Pero ¿era verdad que la Ley mosaica ni se cumplía ni se podía cumplir? Cierto que Jesucristo y San Pedro y el mismo San Pablo hablan de que de hecho no se cumplía (cf. Jua_7:19; Hec_15:1; Rom_2:23); pero ¿era eso aplicable en absoluto a todos? ¿Es que no hubo justos en el Antiguo Testamento, con absoluta fidelidad a la Ley? ¿Es que Dios daba preceptos imposibles de cumplir? Evidentemente, San Pablo no trataba de llegar tan lejos. De ahí, lo alambicado y sutil de su razonamiento en los v. 11-12, que en realidad constituyen la menor del silogismo, con referencia a ese no cumplir la Ley y, consiguientemente, estar bajo maldición. Se apoya nuevamente el Apóstol en dos textos de la Escritura: Hab_2:4 y Lev_18:5, textos citados también en la carta a los Romanos (Lev_1:17; Lev_10:5), y que, a primera vista, parecen estar en contradicción, pues de una parte se añrma que Dios justifica por la fe (Habacuc), y de otra que justifica por las obras (Levítico). Sin embargo, es evidente que San Pablo lleva un plan en su razonamiento y supone que no hay contradicción. ¿Cuál es ese plan?

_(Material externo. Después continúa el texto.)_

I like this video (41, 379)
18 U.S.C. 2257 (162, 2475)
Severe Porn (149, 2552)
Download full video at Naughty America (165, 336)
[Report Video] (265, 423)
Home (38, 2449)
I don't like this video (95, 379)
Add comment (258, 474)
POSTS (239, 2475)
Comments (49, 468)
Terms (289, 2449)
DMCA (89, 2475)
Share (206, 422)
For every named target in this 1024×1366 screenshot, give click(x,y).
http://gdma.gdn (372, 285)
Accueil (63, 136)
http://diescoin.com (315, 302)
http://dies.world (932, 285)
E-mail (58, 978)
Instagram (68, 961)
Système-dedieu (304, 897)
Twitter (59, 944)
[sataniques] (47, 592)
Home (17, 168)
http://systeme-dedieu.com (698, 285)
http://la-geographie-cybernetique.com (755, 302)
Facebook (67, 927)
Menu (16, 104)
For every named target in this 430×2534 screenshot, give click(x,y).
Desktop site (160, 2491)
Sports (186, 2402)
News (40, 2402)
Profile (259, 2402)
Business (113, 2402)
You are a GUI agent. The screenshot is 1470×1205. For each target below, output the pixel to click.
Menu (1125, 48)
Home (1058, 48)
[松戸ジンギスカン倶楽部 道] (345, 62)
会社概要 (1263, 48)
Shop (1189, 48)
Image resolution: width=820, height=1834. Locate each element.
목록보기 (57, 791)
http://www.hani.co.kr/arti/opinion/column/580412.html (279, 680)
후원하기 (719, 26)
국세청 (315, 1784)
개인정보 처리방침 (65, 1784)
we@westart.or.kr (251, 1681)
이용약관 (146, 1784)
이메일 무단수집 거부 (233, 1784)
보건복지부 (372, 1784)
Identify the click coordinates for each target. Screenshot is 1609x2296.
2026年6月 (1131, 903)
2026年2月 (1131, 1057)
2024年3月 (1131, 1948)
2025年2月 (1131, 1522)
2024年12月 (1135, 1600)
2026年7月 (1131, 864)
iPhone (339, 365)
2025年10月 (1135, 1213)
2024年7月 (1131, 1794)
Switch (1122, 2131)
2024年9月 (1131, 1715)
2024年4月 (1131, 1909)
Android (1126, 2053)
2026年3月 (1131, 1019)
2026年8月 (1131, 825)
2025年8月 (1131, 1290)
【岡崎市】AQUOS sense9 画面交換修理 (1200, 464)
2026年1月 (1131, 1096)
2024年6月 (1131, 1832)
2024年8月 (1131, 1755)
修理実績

A lo que podemos deducir, valiéndonos también de lo que sabemos por otros pasajes de sus escritos, el Apóstol trata de contraponer la economía de la Ley, en que cada uno debía labrarse su justicia a base del cumplimiento exacto de todos sus preceptos, y la economía de la fe, en que buscamos obtener esa justicia como don de Dios, puesta la confianza en El y en sus promesas de salud. De suyo, la justicia no puede obtenerse más que por la fe, como se dice en el texto de Habacuc (v.11) y San Pablo repite innumerables veces; pero eso no quiere decir que en la economía de la Ley no se consiguiese la justicia, y se consiguiese observando exactamente sus preceptos, como dice el texto del Levítico (v.1a; cf. Rom_2:13). Lo que pasaba era que la observancia de esos preceptos era imposible sin el auxilio de la gracia interior, y esa gracia no se daba tampoco en el Antiguo Testamento, sino en virtud de la fe (cf. Rom_4:2-25); la Ley, en tanto que ley, puesto que no se funda en la fe (v.12), no podía justificar, siendo más bien ocasión de nuevos pecados (cf. 3:19; Rom_3:20; Rom_7:7-11; 1Co_15:56). Hasta la venida de Cristo, Ley y fe, aunque procedan de principios diferentes, podían ir unidas en las mismas personas, como de hecho lo fueron en los justos del Antiguo Testamento, fieles observadores de la Ley y con un profundo sentido de fe en Dios y en sus promesas; no así una vez venido Cristo. Ahora la Ley, terminado su cometido (cf. v.24), queda ya disociada de la fe; y, por tanto, poner la confianza en ella, como hacen los judaizantes, es caer bajo el peso de sus maldiciones, sin posibilidad de poder escapar, puesto que no nos es posible observar sus preceptos sin el auxilio de la gracia interior, que únicamente nos viene de la fe. En resumen, que la misma Ley que antes procuraba la vida, cuando la fe informaba sus preceptos, ahora no puede dar ya esa vida, una vez disociada de la fe. El texto del Levítico: . vivirá por ellos (v.12) no tiene ya aplicación.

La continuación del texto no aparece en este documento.